Collected data:
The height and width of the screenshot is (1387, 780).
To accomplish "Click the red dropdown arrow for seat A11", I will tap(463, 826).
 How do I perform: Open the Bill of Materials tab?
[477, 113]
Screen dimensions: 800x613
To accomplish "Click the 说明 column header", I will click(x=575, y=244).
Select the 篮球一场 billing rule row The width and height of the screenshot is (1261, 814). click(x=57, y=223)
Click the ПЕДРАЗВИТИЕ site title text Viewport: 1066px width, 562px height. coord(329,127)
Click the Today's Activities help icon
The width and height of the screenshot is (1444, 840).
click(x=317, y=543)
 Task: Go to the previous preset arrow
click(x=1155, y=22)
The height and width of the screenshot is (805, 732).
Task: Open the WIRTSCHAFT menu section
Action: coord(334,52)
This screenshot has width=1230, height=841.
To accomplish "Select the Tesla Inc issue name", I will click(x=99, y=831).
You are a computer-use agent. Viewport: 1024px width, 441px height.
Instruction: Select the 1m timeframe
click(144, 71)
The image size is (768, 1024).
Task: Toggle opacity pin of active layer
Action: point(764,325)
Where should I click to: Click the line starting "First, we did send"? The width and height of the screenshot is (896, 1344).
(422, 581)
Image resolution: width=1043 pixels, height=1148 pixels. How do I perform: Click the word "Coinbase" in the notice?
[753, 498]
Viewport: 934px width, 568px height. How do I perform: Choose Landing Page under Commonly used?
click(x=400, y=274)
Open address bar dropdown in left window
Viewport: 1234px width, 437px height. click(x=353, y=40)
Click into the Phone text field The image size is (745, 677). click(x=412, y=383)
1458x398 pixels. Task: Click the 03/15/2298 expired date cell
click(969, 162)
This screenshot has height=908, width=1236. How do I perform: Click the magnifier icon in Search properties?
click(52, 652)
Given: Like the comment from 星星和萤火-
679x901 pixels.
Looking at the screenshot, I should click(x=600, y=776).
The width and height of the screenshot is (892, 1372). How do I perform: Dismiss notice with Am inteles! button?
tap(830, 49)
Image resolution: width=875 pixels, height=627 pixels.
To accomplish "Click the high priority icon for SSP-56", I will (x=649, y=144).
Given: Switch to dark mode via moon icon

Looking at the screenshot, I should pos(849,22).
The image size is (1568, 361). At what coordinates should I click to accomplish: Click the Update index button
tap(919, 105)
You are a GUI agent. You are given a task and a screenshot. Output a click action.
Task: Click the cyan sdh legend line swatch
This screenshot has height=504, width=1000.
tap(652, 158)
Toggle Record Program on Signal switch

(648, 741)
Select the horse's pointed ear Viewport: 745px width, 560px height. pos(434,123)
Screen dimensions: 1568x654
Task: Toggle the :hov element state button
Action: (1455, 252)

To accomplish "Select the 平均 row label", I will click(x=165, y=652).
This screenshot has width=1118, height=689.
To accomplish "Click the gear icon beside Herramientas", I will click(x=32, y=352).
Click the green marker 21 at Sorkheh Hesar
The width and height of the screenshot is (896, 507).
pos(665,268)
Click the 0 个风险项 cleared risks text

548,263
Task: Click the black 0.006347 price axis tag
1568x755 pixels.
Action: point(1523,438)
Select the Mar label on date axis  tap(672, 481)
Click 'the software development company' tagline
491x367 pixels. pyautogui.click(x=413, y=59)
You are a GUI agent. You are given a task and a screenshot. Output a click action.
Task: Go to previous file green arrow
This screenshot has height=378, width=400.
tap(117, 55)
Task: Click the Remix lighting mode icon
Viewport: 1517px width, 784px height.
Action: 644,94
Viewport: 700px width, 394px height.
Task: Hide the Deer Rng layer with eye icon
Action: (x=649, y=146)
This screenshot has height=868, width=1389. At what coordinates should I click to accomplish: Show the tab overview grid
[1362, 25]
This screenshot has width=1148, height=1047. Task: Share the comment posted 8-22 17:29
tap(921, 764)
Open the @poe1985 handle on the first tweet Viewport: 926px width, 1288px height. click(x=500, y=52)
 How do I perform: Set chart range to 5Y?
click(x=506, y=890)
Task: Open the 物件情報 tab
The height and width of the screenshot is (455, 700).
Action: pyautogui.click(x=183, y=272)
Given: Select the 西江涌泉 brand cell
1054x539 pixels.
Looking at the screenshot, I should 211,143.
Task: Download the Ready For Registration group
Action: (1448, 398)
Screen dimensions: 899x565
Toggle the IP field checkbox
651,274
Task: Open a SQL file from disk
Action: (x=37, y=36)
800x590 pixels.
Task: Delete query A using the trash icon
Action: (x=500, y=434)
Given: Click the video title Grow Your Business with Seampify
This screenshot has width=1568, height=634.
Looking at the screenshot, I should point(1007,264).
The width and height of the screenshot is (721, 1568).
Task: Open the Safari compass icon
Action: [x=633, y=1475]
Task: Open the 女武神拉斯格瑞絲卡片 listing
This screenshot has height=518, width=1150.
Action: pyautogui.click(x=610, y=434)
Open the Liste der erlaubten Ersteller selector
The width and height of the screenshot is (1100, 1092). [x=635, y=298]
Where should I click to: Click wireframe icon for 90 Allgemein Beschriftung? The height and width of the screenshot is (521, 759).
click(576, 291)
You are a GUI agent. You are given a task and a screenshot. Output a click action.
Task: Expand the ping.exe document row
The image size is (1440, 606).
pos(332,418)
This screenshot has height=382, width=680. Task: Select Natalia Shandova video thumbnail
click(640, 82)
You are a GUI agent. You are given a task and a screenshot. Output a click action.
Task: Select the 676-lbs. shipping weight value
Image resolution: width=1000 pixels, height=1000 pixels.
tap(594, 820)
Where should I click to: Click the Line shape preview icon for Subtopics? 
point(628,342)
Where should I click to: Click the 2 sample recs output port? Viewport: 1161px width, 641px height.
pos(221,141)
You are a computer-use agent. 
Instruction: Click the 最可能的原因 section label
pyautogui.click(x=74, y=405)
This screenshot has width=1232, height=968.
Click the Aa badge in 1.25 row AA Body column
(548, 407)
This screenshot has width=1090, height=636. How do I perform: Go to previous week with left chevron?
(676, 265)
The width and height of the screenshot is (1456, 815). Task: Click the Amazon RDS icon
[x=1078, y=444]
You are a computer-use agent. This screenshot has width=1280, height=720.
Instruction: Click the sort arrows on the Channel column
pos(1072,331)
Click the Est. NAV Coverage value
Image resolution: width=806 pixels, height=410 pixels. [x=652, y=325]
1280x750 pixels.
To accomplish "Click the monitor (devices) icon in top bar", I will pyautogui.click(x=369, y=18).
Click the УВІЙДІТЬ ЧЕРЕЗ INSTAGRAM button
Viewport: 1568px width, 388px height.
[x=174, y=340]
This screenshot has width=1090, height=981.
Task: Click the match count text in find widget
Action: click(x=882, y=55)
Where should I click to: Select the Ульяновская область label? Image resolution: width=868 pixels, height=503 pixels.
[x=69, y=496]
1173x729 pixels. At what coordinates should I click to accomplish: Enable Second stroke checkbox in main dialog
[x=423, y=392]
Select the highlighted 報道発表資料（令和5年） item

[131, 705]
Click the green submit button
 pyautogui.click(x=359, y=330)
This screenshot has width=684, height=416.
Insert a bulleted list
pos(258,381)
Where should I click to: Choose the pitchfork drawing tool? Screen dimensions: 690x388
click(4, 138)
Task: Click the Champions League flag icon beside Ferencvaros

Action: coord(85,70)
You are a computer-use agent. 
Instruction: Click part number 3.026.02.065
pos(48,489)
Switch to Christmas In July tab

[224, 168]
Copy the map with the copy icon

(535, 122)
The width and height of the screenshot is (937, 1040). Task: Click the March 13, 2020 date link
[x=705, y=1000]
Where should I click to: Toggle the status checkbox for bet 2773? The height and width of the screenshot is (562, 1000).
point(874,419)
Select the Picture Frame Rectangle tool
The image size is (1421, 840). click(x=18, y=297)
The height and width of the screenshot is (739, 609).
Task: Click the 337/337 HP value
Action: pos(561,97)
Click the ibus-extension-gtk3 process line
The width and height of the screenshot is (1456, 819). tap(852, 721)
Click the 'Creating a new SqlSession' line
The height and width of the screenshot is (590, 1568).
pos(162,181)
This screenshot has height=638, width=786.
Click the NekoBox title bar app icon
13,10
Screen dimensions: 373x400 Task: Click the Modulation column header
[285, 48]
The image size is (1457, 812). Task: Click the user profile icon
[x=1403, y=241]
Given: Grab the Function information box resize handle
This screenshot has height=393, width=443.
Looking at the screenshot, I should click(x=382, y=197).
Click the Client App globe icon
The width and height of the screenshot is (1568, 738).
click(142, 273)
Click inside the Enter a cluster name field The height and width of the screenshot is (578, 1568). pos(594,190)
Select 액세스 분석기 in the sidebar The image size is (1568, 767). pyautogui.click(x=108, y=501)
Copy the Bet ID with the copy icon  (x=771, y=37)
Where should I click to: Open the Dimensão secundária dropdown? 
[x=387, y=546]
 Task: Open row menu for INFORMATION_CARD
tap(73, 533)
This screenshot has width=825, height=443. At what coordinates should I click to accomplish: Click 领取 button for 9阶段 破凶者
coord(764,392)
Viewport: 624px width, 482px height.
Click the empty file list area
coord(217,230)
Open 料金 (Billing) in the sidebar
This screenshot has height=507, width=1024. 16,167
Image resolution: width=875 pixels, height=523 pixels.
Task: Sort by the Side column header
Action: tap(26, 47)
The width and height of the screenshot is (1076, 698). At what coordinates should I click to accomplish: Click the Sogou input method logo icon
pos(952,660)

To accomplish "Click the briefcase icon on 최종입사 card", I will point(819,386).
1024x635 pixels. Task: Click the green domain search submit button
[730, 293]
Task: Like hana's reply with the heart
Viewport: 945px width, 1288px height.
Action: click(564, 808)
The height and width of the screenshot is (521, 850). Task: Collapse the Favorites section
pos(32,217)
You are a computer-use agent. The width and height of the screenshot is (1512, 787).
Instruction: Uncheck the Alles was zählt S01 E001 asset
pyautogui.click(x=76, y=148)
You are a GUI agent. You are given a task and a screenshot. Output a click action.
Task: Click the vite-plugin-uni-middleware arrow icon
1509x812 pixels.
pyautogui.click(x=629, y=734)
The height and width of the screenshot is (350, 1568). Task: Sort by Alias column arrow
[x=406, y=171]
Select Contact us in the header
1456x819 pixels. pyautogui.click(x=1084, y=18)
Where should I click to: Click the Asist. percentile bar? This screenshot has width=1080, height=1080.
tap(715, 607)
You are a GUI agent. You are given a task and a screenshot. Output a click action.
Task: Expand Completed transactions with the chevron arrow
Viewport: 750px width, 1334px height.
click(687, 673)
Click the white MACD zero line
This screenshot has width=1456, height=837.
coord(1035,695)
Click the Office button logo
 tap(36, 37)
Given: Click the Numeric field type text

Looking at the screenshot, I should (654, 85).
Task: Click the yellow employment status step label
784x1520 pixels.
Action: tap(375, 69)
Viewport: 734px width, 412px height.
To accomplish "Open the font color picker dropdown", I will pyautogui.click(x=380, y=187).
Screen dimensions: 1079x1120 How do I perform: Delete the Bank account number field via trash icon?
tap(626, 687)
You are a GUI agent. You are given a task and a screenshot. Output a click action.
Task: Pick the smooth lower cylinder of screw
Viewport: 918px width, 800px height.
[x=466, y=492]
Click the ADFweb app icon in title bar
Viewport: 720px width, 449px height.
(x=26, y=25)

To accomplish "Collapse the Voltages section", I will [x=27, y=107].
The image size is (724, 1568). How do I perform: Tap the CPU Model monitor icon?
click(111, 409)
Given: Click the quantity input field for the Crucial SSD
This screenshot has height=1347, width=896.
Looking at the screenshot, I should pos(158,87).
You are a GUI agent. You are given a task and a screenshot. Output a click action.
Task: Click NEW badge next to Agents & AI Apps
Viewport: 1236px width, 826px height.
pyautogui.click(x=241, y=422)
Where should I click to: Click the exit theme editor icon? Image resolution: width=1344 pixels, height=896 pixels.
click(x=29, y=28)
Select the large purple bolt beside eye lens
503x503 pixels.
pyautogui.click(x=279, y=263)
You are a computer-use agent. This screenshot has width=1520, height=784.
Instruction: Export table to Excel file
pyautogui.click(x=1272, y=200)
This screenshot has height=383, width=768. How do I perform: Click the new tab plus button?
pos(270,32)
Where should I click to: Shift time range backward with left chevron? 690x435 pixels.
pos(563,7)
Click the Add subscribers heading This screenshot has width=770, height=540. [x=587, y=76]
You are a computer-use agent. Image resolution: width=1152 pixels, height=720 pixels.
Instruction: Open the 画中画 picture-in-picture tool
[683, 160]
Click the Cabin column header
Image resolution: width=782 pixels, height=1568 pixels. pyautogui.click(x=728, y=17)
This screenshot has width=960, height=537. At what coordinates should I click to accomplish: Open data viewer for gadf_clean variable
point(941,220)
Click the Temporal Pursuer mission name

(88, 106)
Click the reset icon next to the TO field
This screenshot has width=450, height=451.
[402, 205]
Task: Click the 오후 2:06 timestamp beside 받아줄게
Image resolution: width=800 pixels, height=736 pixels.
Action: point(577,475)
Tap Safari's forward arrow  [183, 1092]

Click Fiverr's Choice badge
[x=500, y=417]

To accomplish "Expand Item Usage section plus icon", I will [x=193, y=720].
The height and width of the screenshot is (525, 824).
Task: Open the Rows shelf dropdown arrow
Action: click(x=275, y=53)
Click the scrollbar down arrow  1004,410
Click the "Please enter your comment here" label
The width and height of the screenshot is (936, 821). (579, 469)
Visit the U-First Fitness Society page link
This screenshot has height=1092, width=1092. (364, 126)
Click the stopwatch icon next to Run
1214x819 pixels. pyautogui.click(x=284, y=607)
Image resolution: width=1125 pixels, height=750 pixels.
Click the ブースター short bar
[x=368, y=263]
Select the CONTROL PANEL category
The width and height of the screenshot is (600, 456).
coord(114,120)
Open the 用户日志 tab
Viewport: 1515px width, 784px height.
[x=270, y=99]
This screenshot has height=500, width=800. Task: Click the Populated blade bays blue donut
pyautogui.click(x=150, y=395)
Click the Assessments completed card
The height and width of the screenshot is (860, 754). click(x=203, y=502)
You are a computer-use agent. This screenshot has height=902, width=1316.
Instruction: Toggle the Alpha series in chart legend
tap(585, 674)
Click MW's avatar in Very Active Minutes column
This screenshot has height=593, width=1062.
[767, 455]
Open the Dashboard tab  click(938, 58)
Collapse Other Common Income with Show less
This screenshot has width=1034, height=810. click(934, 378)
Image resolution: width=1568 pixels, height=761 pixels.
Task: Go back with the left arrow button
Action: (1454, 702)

▶ [WHAT THE TASK ASKS]: Please reproduce the lines from the one with "Open address bar dropdown in left window" up to and including the one with "will click(x=165, y=652).", renaming "icon" to "symbol" and keeping everything else unchanged.

▶ [RESULT]:
Open address bar dropdown in left window
Viewport: 1234px width, 437px height. click(x=353, y=40)
Click into the Phone text field The image size is (745, 677). click(x=412, y=383)
1458x398 pixels. Task: Click the 03/15/2298 expired date cell
click(969, 162)
This screenshot has height=908, width=1236. How do I perform: Click the magnifier symbol in Search properties?
click(52, 652)
Given: Like the comment from 星星和萤火-
679x901 pixels.
Looking at the screenshot, I should click(x=600, y=776).
The width and height of the screenshot is (892, 1372). How do I perform: Dismiss notice with Am inteles! button?
tap(830, 49)
Image resolution: width=875 pixels, height=627 pixels.
To accomplish "Click the high priority symbol for SSP-56", I will (x=649, y=144).
Given: Switch to dark mode via moon symbol

Looking at the screenshot, I should pos(849,22).
The image size is (1568, 361). At what coordinates should I click to accomplish: Click the Update index button
tap(919, 105)
You are a GUI agent. You are given a task and a screenshot. Output a click action.
Task: Click the cyan sdh legend line swatch
This screenshot has height=504, width=1000.
tap(652, 158)
Toggle Record Program on Signal switch

(648, 741)
Select the horse's pointed ear Viewport: 745px width, 560px height. pos(434,123)
Screen dimensions: 1568x654
Task: Toggle the :hov element state button
Action: (1455, 252)

To accomplish "Select the 平均 row label", I will click(x=165, y=652).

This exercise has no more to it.